Orchestrator stuck on application error during job creation on north-europe.azure.keboola.com

2024-10-14 16:30 UTC  We are observing a small number of instances where errors occur during job creation, and you may encounter the error message: “Decryption failed: Deciphering failed.” As a result, orchestrations may become stuck in the terminate state. If you experience this issue, please contact our support team.

We are actively investigating the situation and will provide an update later this evening.

2024-10-14 21:40 UTC We have successfully identified the affected orchestrations and deployed a fix that automatically terminates them. We now consider this incident resolved. We sincerely apologize once again for the inconvenience caused.

Errors in the AWS EU Stack

We are experiencing problems on our AWS EU stack (https://connection.eu-central-1.keboola.com/). We are deeply sorry for the inconvenience this may cause. In the user interface, you can issue an error alert or task slowdown processing jobs. Next update 30 minut.

Sep 26 08:34 UTC: We identified and fixed an overload on one of our Kubernetes node. All systems are now running normally. We’ve implemented measures to prevent recurrence.

Thank you for your patience.

FTP and S3 extractors potential primary key modifications

2024-09-23 13:48 UTC - We are currently investigating potential modifications to the primary key for the FTP and S3 extractors that  occurred around September 13th, 2024. The issue has already been reverted, and we are conducting an analysis. We will provide more information as soon as we have further details.
—————
◆ Written request ◆
Transcribe the full Keboola incident status text above word for word.

◆ Information given ◆
—————
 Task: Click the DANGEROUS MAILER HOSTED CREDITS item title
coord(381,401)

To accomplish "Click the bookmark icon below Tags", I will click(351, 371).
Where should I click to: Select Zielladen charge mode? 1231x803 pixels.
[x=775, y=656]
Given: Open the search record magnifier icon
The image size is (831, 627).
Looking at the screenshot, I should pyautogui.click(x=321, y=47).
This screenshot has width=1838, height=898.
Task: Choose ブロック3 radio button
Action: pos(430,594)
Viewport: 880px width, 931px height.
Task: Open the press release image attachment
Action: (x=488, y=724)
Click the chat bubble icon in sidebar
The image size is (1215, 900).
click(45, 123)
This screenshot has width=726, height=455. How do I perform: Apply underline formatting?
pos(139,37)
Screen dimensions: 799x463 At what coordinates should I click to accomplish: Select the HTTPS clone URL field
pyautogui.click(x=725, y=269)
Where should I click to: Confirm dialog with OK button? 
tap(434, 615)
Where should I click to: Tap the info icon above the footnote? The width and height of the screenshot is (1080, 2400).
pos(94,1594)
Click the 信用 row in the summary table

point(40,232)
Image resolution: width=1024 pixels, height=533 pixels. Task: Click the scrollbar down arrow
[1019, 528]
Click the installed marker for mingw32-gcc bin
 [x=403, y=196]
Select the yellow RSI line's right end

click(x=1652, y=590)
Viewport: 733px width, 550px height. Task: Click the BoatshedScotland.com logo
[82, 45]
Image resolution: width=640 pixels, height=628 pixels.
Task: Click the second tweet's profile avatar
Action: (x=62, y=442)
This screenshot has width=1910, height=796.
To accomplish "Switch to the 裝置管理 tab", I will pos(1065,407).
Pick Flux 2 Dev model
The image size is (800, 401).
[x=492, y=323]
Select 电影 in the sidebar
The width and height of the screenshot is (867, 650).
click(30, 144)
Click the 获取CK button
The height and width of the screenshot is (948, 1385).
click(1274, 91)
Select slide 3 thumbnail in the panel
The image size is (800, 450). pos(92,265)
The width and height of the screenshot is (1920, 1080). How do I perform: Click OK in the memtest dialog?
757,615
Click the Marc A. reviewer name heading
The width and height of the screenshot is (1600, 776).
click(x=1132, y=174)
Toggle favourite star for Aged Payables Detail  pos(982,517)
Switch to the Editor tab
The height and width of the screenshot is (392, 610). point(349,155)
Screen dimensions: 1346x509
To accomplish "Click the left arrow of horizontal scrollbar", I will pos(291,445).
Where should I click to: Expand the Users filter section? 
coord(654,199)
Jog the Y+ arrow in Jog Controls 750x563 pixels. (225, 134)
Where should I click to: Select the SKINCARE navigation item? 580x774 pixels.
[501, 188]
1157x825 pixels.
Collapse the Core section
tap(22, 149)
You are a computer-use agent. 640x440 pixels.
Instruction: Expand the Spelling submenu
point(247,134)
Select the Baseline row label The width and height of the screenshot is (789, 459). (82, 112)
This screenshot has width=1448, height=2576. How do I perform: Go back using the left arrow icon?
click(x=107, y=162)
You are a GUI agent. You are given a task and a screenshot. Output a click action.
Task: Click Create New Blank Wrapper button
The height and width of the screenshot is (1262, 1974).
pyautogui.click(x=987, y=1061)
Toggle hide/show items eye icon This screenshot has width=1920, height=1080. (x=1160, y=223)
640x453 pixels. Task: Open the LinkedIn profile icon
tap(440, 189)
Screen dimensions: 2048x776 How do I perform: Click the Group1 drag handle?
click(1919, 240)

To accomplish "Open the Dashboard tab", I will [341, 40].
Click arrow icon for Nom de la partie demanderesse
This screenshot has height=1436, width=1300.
—————
◆ Task answer ◆
Orchestrator stuck on application error during job creation on north-europe.azure.keboola.com

2024-10-14 16:30 UTC  We are observing a small number of instances where errors occur during job creation, and you may encounter the error message: “Decryption failed: Deciphering failed.” As a result, orchestrations may become stuck in the terminate state. If you experience this issue, please contact our support team.

We are actively investigating the situation and will provide an update later this evening.

2024-10-14 21:40 UTC We have successfully identified the affected orchestrations and deployed a fix that automatically terminates them. We now consider this incident resolved. We sincerely apologize once again for the inconvenience caused.

Errors in the AWS EU Stack

We are experiencing problems on our AWS EU stack (https://connection.eu-central-1.keboola.com/). We are deeply sorry for the inconvenience this may cause. In the user interface, you can issue an error alert or task slowdown processing jobs. Next update 30 minut.

Sep 26 08:34 UTC: We identified and fixed an overload on one of our Kubernetes node. All systems are now running normally. We’ve implemented measures to prevent recurrence.

Thank you for your patience.

FTP and S3 extractors potential primary key modifications

2024-09-23 13:48 UTC - We are currently investigating potential modifications to the primary key for the FTP and S3 extractors that  occurred around September 13th, 2024. The issue has already been reverted, and we are conducting an analysis. We will provide more information as soon as we have further details.